China has declared all transactions in virtual coins illegal, and America’s Securities and Exchange Commission is seeking new powers to regulate what its chairman calls the “Wild West” of crypto.
Mr Armstrong now says he wants to be an “education resource” for regulators, hinting that he will seek to influence the rules as they are created. That is not something the other founders’ offshore exchanges can easily do.
SBF, for his part, accepts that local clampdowns could very soon have practical implications for ftx: were Hong Kong to go the way of mainland China, it might have to relocate most of its staff, which could well happen “a couple of years from now”.
The endgame
The uncertain outlook leaves the founders mulling many questions, not least what impact a firmer regulatory crackdown, or a prolonged bitcoin bust, would have on their fortunes. All are huge on paper, but Mr Armstrong is the only one whose wealth is liquid (he sold $292m-worth of shares in Coinbase during its stock market listing in April 2021).
CZ’s is all held in cryptocurrencies, with just a few thousand dollars in cash to pay for near-term expenses. SBF’s treasure is mostly shares in his private firm. Mr Hayes allegedly withdrew $140m from Bit mex along with his co-founders, according to early investors in the firm who sued it in 2019 (the lawsuit was settled out of court in December 2020).

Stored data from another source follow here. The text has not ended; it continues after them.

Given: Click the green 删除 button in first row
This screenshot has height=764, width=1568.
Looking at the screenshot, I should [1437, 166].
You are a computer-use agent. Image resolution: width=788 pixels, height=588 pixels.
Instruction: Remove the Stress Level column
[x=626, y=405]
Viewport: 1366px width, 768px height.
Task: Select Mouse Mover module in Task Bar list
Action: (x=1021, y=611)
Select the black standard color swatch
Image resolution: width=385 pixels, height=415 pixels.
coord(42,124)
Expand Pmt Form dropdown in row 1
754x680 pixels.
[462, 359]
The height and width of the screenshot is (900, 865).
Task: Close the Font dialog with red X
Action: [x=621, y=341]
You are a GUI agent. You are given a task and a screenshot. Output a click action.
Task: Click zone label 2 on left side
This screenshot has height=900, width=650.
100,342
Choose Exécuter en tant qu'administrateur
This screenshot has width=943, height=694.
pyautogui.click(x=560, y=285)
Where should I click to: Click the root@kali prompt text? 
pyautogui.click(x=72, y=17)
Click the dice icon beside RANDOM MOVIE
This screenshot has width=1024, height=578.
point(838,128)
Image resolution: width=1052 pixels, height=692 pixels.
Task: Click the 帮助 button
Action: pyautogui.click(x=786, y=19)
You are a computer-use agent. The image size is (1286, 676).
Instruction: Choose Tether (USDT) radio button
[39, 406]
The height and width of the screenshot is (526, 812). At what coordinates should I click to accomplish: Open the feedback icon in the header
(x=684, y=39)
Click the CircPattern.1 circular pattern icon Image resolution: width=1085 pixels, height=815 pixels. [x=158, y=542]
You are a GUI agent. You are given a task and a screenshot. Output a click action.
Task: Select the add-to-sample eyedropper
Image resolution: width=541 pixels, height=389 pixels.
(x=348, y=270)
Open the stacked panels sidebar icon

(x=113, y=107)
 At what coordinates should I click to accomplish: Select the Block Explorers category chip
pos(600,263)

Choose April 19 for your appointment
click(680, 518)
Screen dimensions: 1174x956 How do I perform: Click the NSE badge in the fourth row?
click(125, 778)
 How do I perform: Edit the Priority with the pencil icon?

Equally hard to predict is what the quartet’s legacy might be. Will one or more become an icon of global finance (like Jamie Dimon of JPMorgan Chase), a transformer of our way of life (like Steve Jobs, who placed a smartphone in everybody’s hands) or even a reinventor of rocket science (like Elon Musk or Jeff Bezos), once they hang up their sneakers?
Mr Armstrong, an admirer of Mr Musk, shares his ethos most closely: he is saving the bulk of his capital, he says, for “moon shot-like projects” or “philanthropic stuff”. Sources say he is into “longevity” and biology, and, like Tesla’s boss, enjoys learning about fields he does not know by canvassing experts who do. He recently hung out with the founders of WhatsApp to understand how they “built a global product”.
CZ, meanwhile, has no grand plans to splurge his wealth in space, or indeed spend it any other way: “Anything over $100m I don’t need.” He intends to donate the rest to medical research and charities. SBF may do something similar. A vegan, he values causes such as curing tropical diseases, boosting pandemic preparedness and improving animal welfare.
The crypto contest, however, is far from over. Just like elite players of Texas Hold ‘Em, all four founders have so far kept their most important cards close to their chests, taking big gambles only when the pay off seemed worth the risk. But to come out on the other side of the crypto boom with all their chips, they will need more than probabilistic genius and discipline. For winning a full game of poker is often less about skill than persistent luck.